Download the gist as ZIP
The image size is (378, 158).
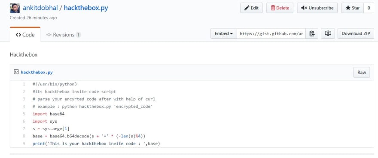click(356, 33)
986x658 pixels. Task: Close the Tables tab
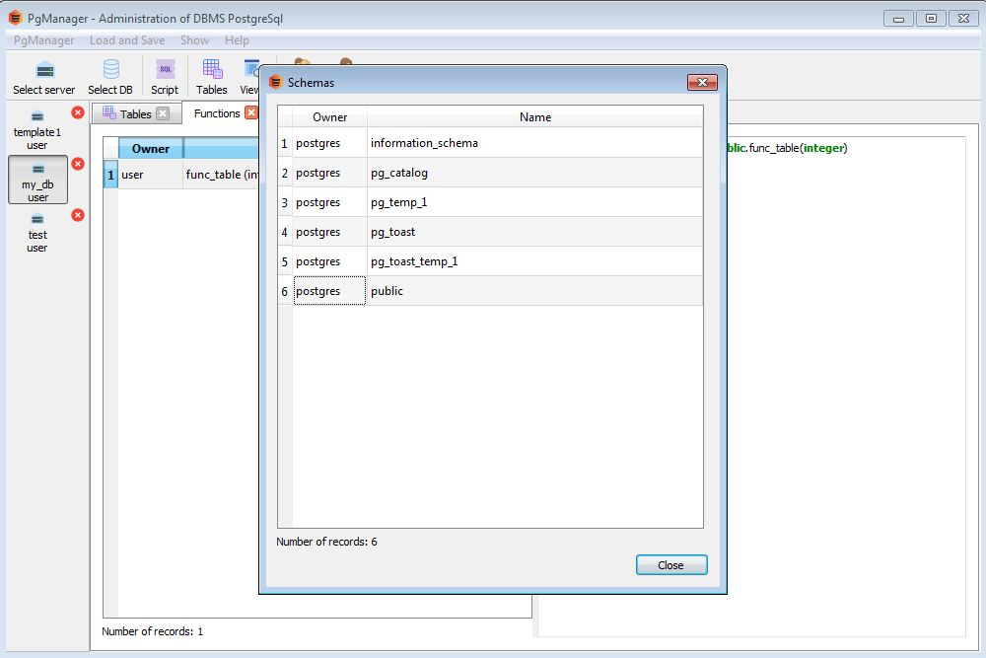[163, 113]
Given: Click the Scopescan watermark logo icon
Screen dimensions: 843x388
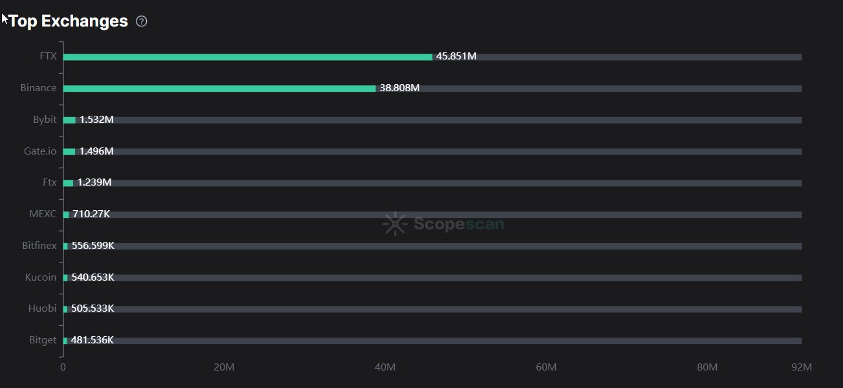Looking at the screenshot, I should (394, 224).
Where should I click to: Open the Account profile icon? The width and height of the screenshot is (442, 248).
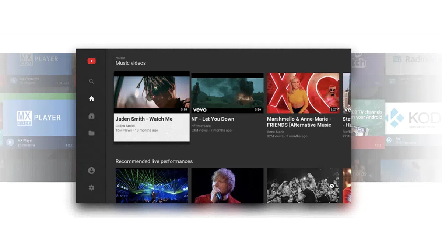pos(91,170)
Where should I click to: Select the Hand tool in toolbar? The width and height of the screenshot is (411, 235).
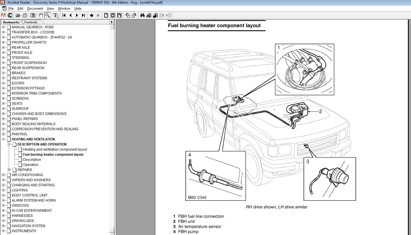(41, 15)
____________________
### TASK BRIEF
Pictures are to be omitted. Print exactly the lines from the line containing "Given: Click the" through the final line of the material above, both included.

### RESPONSE TO THE EXERCISE
Given: Click the Scopescan watermark logo icon
Screen dimensions: 843x388
Looking at the screenshot, I should (394, 224).
Where should I click to: Open the Account profile icon? The width and height of the screenshot is (442, 248).
pos(91,170)
Where should I click to: Select the Hand tool in toolbar? The width and height of the screenshot is (411, 235).
(41, 15)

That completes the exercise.